* _WHAT THIS TASK INVOLVES_
Scan the records below for the line with "Open search with the magnifier icon" and the line with "Screen dimensions: 498x395", and retype that range exactly, both ends included, pictures excepted.

* _RECORDED DATA_
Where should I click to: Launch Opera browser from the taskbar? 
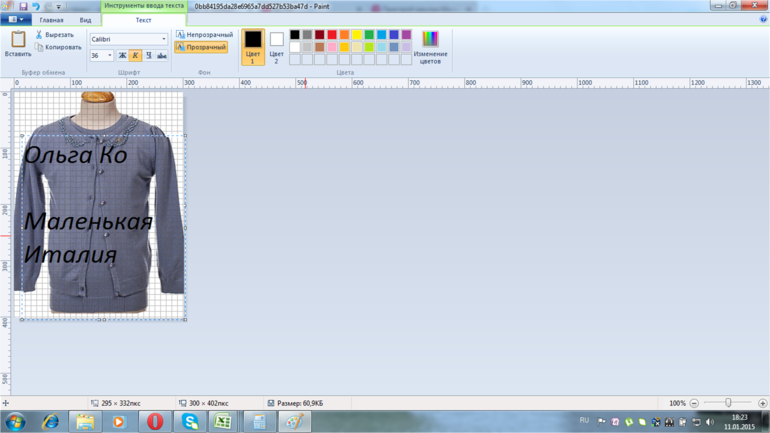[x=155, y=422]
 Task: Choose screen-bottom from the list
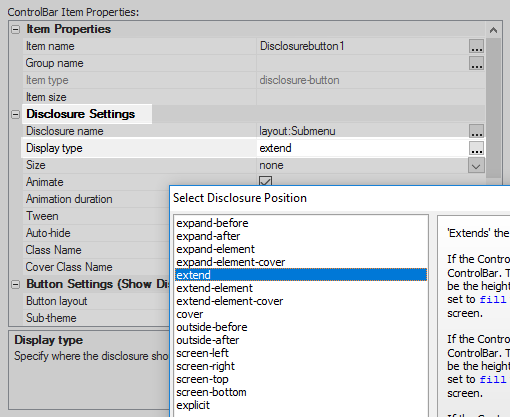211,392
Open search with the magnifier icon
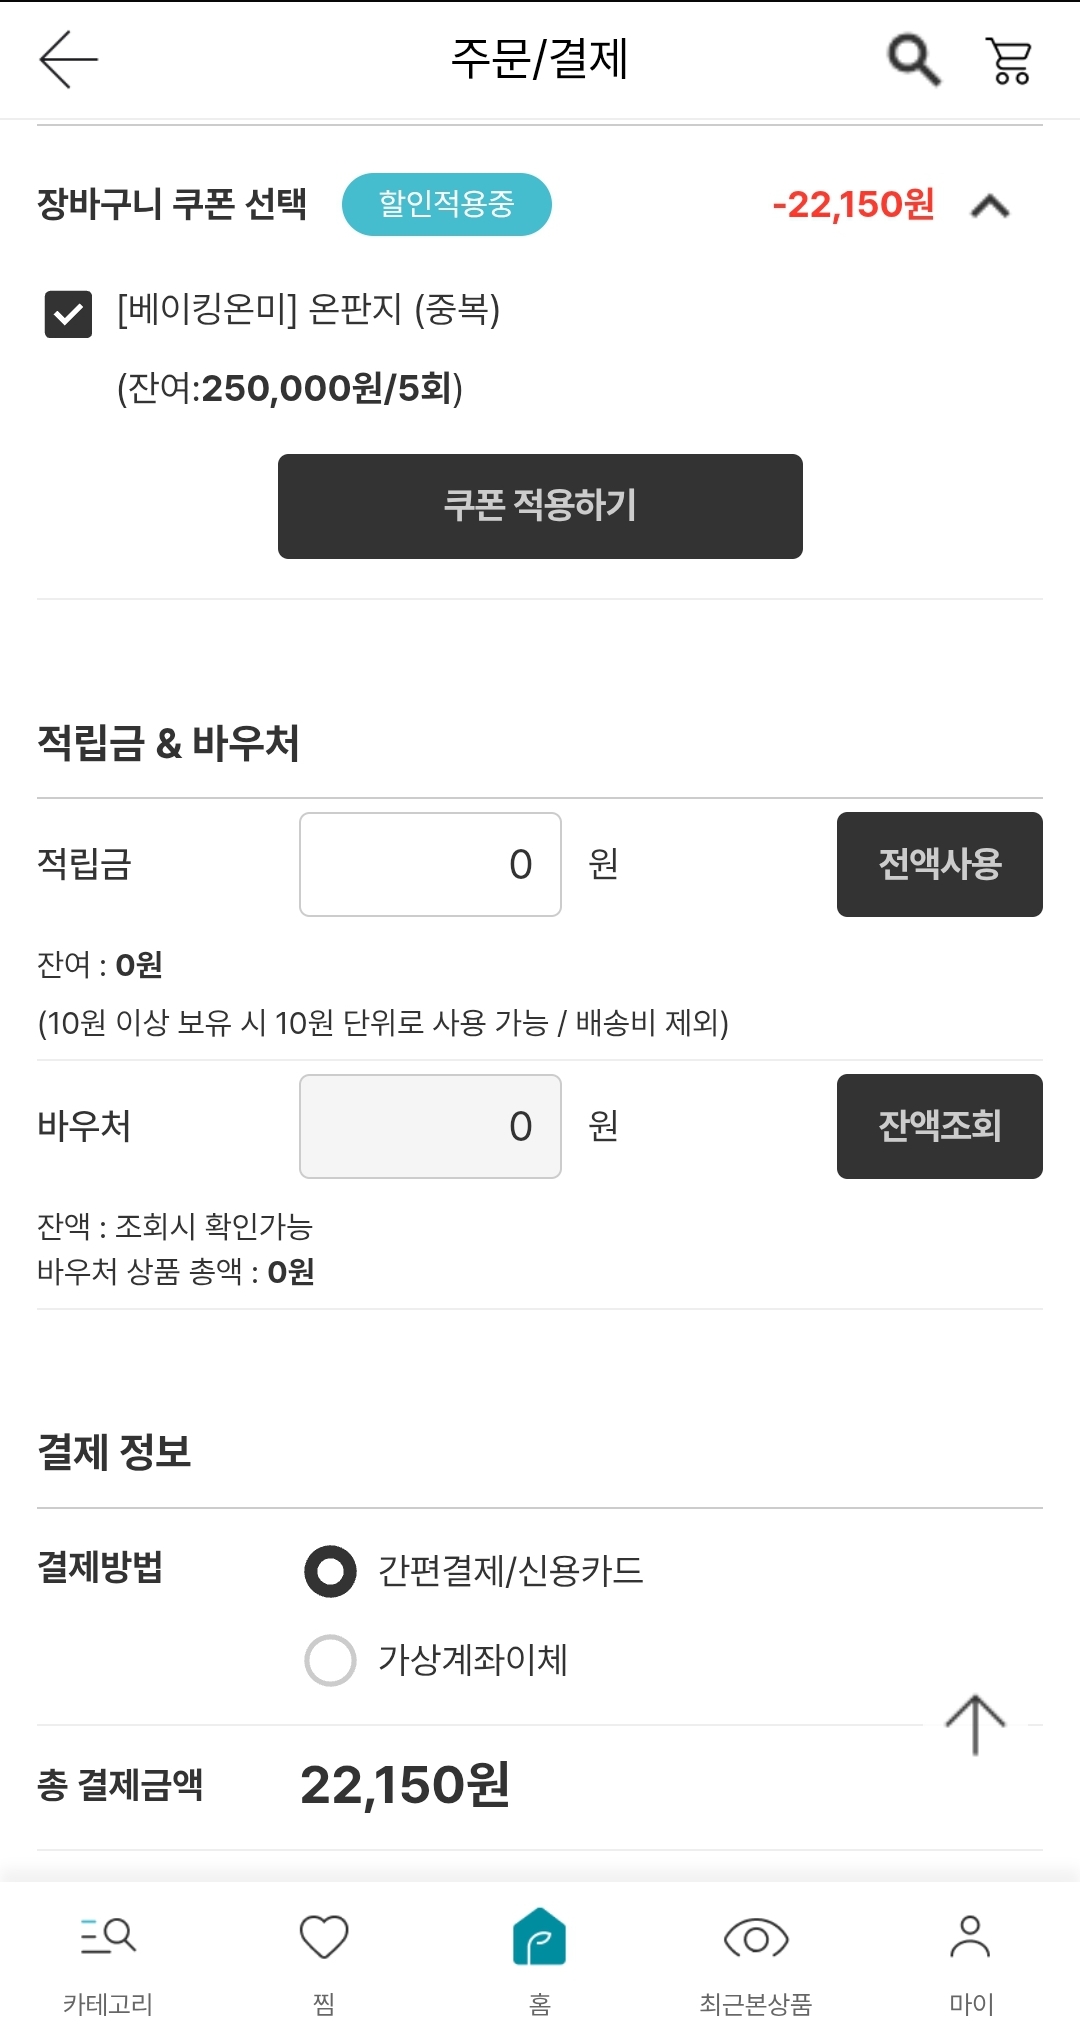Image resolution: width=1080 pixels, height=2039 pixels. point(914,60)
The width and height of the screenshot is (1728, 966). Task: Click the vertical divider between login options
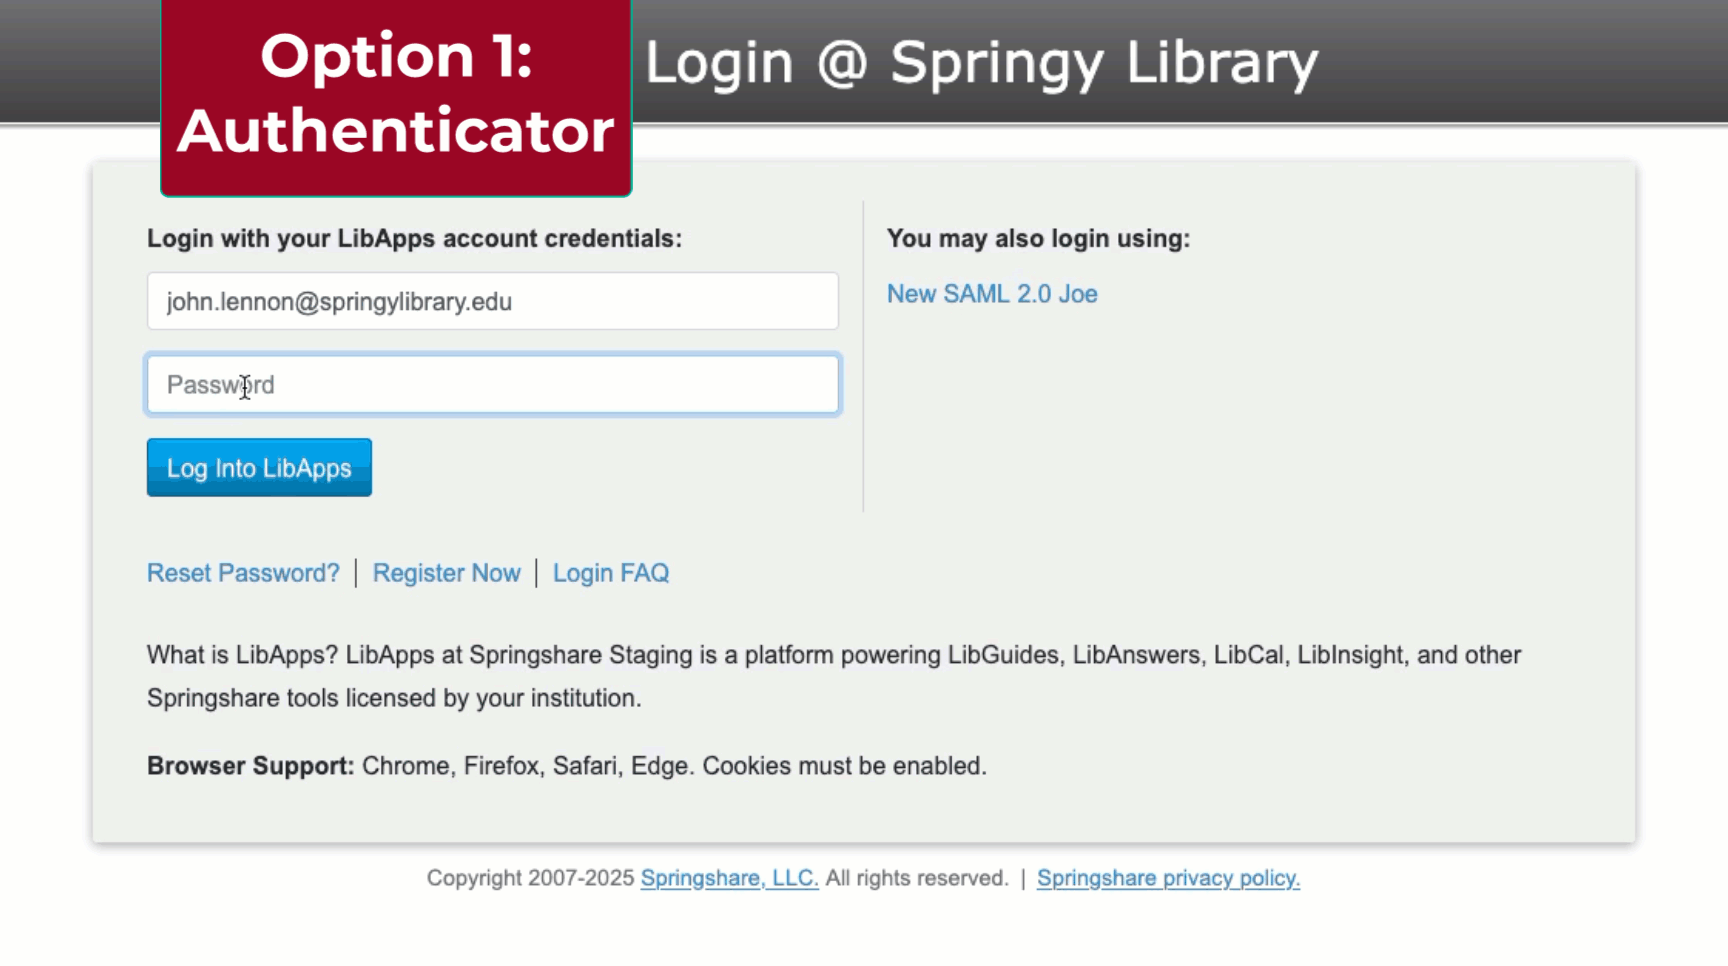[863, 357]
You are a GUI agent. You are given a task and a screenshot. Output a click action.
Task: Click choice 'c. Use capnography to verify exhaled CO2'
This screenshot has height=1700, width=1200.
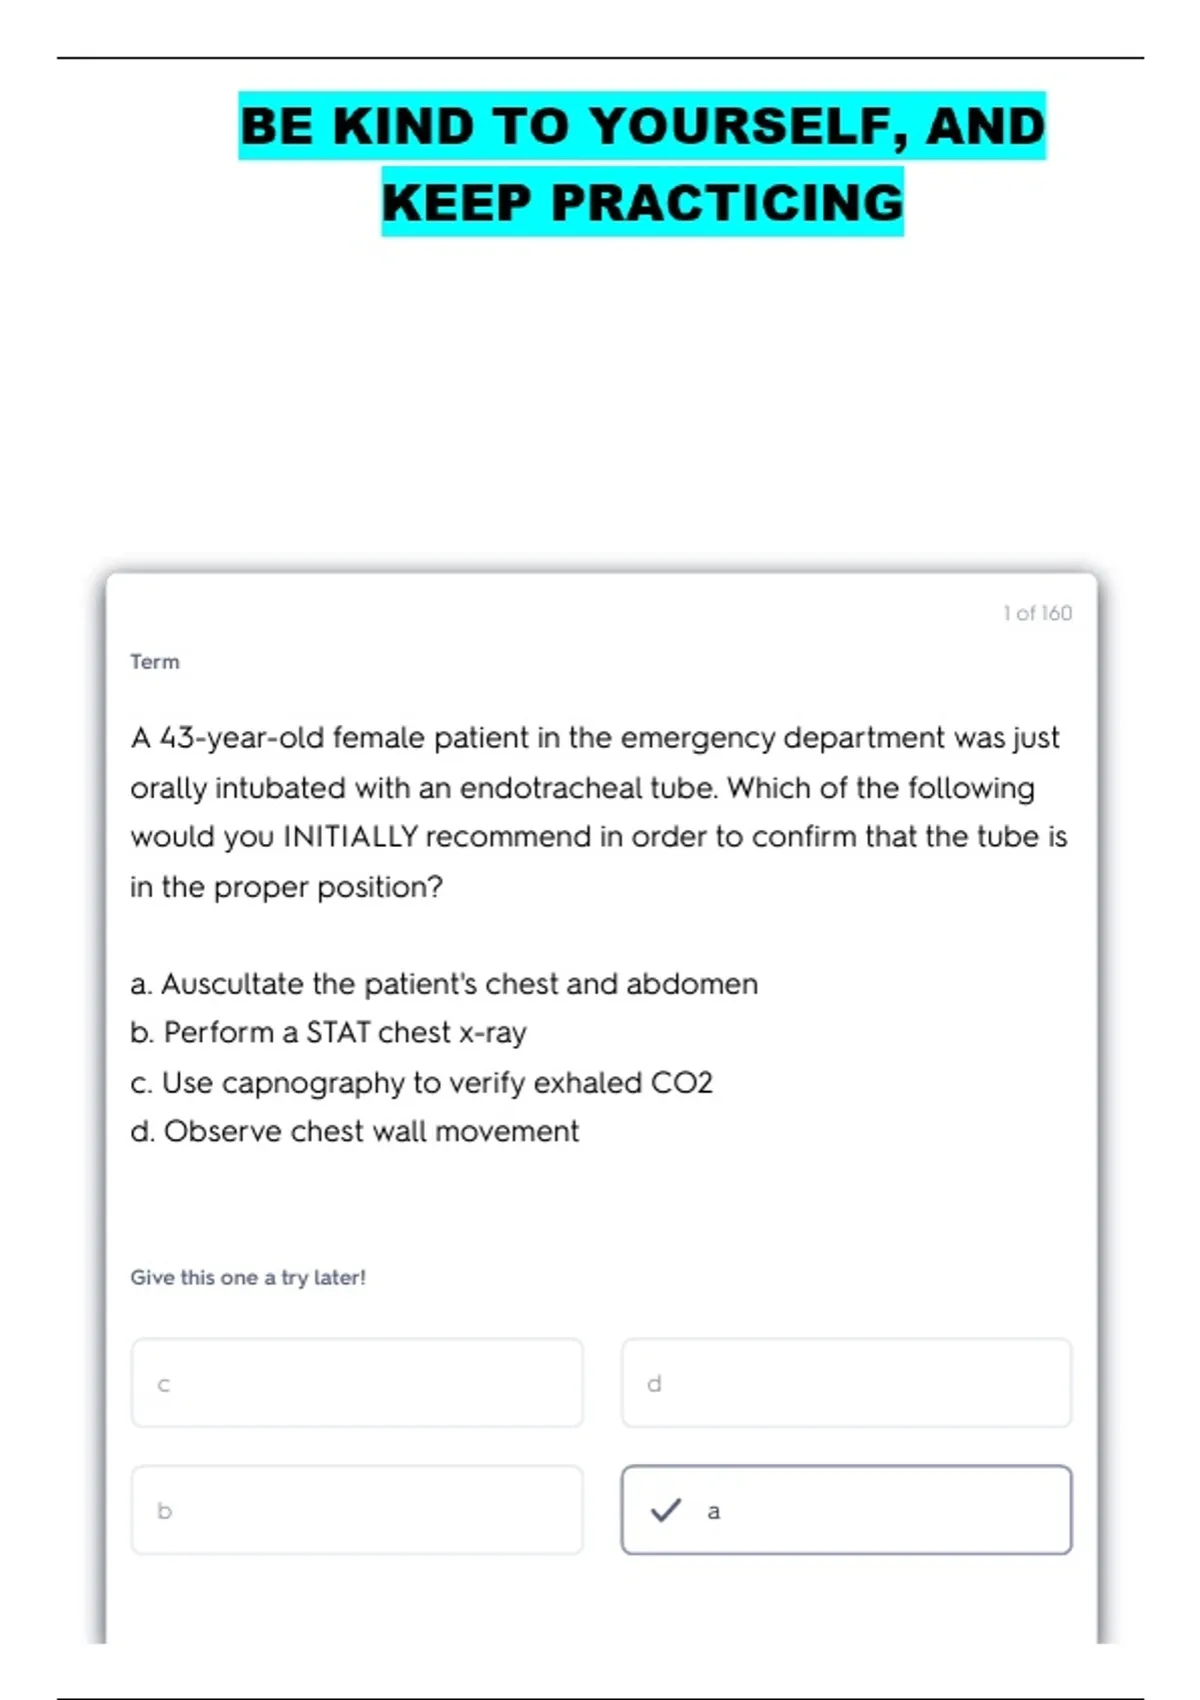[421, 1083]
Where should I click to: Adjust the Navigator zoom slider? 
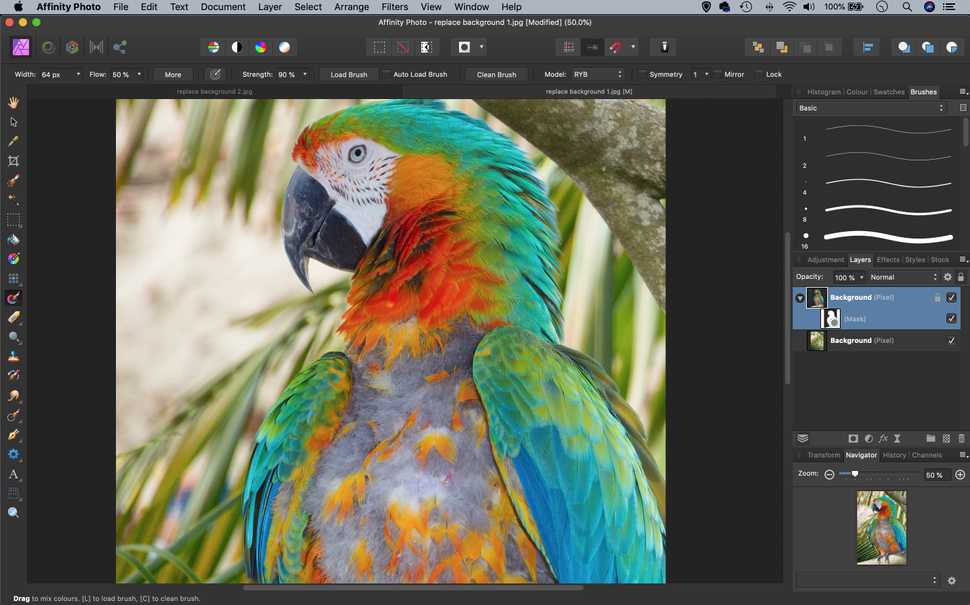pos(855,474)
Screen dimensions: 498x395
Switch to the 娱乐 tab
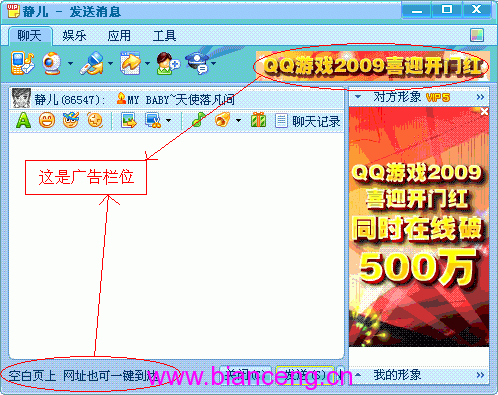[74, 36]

* _REPLY_
Open search with the magnifier icon
Image resolution: width=1080 pixels, height=2039 pixels. point(914,60)
The width and height of the screenshot is (1728, 966). Task: Click the vertical divider between login options
[863, 357]
You are a GUI agent. You are given a task and a screenshot. Output a click action.
Task: Click choice 'c. Use capnography to verify exhaled CO2'
This screenshot has height=1700, width=1200.
[421, 1083]
Where should I click to: Adjust the Navigator zoom slider? 
pos(855,474)
Screen dimensions: 498x395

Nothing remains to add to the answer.